Lei studia da molti anni i rapporti di genere e tra le generazioni. Vorremmo capire com’è cambiata la famiglia e dove tracciamo oggi i suoi confini.
È una domanda molto complicata, non solo per eventuali motivi ideologici, ma anche perché nella nostra consuetudine quotidiana dove mettiamo i confini quando parliamo della nostra famiglia dipende dal contesto.
Quando io dico la mia famiglia, "i miei”, devo sempre specificare, innanzitutto nella mia testa, se sto parlando della famiglia che ho fatto con mio marito o la famiglia da cui provengo. Entrando in ambito giuridico, di diritto civile, il perimetro cambia ulteriormente; se poi si parla di "parenti tenuti agli alimenti” siamo a una visione già molto più allargata dalla famiglia. Insomma, i confini sono mobili e diversi a seconda dei casi e delle circostanze. Se a tutto questo aggiungiamo il "colore” che diamo a cosa mettiamo dentro la famiglia e cosa ci aspettiamo dalla famiglia, emergono culture familiari diversissime, non solo tra noi e i famosi "altri”, ma anche all’interno di una stessa società.
Quando insegnavo, il primo giorno, alla prima ora di lezione di sociologia della famiglia, proponevo agli studenti di scrivere in un foglio chi mettevano dentro la loro famiglia. Era ogni volta una bellissima esperienza perché dentro la famiglia ci finiva di tutto e di più. Non erano solo i miei nipotini a inserire Mirtilla, la gatta, tra i membri della famiglia, lo facevano anche gli studenti. Nel momento in cui famiglia evoca un colore emotivo, un’affettività, ci può stare l’animale ma ci può stare anche una nonna e non un’altra, una zia e non un’altra; ci può non essere il genitore separato che vive lontano, ma ci può essere il genitore separato e la sua nuova compagna, a seconda di come sono le relazioni. Qualcuno metteva quell’amica perché "fa parte della famiglia”; c’era chi metteva il fidanzato della sorella, e così via.

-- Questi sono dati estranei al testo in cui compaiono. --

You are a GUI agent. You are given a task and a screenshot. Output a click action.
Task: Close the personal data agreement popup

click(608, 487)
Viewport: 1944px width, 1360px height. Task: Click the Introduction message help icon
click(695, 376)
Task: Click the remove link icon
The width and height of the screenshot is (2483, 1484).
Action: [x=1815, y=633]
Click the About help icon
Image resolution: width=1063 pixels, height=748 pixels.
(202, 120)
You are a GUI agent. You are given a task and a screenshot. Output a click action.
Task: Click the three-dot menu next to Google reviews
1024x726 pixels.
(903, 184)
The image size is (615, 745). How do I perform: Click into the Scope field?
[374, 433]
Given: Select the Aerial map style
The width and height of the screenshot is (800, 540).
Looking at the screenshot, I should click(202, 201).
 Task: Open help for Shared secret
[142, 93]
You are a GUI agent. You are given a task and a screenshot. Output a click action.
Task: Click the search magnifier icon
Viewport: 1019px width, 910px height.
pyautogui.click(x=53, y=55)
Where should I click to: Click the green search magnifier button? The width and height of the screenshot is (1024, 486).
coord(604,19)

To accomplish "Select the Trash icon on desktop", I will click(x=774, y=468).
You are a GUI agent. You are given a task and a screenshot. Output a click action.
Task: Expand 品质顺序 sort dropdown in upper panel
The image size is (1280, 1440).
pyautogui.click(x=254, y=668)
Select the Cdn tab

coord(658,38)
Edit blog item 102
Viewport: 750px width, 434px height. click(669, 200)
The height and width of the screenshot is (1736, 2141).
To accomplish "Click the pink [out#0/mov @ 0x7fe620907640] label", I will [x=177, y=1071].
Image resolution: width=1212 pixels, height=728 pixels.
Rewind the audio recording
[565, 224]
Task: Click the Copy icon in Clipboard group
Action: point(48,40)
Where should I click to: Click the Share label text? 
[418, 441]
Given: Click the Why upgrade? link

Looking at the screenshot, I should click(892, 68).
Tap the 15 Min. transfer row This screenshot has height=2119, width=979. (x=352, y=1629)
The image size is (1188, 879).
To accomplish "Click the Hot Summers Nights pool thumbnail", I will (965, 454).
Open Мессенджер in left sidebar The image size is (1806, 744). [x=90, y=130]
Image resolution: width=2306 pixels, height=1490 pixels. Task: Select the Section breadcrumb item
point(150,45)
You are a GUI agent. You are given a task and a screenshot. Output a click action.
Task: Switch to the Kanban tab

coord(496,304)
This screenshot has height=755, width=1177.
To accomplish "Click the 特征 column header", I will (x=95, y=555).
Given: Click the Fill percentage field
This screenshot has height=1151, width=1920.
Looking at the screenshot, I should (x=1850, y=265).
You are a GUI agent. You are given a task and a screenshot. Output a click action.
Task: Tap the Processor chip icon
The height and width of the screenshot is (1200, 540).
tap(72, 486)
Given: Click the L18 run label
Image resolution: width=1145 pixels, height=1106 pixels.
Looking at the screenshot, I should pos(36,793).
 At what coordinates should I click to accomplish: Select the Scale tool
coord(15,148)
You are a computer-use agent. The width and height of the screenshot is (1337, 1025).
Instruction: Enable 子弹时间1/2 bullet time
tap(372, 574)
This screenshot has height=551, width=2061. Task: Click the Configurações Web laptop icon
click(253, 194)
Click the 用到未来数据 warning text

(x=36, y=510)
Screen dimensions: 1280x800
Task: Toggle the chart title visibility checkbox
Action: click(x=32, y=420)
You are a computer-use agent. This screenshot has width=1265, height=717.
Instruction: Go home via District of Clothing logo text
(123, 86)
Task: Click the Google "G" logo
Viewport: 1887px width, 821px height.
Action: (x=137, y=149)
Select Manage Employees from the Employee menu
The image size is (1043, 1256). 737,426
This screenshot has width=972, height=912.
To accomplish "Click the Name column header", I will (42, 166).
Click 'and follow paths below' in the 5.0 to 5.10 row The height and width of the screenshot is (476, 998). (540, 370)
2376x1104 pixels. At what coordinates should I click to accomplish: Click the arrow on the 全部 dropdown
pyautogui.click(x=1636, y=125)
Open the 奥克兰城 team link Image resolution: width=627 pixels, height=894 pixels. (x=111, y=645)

Era un esperimento molto interessante anche perché quasi tutti avevano poi una famiglia molto standard dal punto di vista formale: le scelte confermavano quello che faticosamente e più concettualmente sto cercando di dire io e cioè che i confini dipendono dallo sguardo e dalla motivazione che sta dietro questa domanda.
Poi ovviamente esistono le varietà culturali, perché famiglie formalmente identiche dal punto di vista della formazione, della composizione, persino della strutturazione giuridica, possono in realtà indicare modelli di genere, quindi rapporti uomo-donna, e rapporti di generazione, cioè cosa ci si aspetta gli uni dagli altri, radicalmente differenti.
Con la riforma del diritto di famiglia del 1975 si attuò la parità uomo-donna, non c’era più il capofamiglia. Io appartengo ancora alla generazione che ha fatto firmare le pagelle al "padre o di chi ne fa le veci”. Il nuovo codice inseriva però un’ulteriore novità non sufficientemente sottolineata, cioè in parte rovesciava il rapporto tra generazioni: il linguaggio non era più quello dei doveri dei figli nei confronti dei genitori, ma dei doveri dei genitori nei confronti dei figli. Si trattava di un vero mutamento culturale che quella riforma in parte rispecchiava e in parte facilitava. Questo è sempre vero con le norme giuridiche: in parte seguono, in parte anticipano.
Altro grande mutamento è stato quello della tardivissima perfetta equiparazione dei figli naturali e figli legittimi. Lì il passaggio è stato lunghissimo. Prima da illegittimi son diventati naturali, poi c’è voluta un’altra ventina d’anni e siamo arrivati al 2012. Quando lo dico all’estero mi guardano con gli occhi fuori dalla testa.
Anche questo è un grande mutamento. Già l’art. 30 diceva che c’erano degli obblighi anche fuori dal confine stretto della famiglia legittima. Questa equiparazione scardina ulteriormente il concetto di famiglia perché sancisce che i rapporti diretti tra generazioni non sono più dipendenti dai rapporti orizzontali di coppia. È un passaggio fondamentale.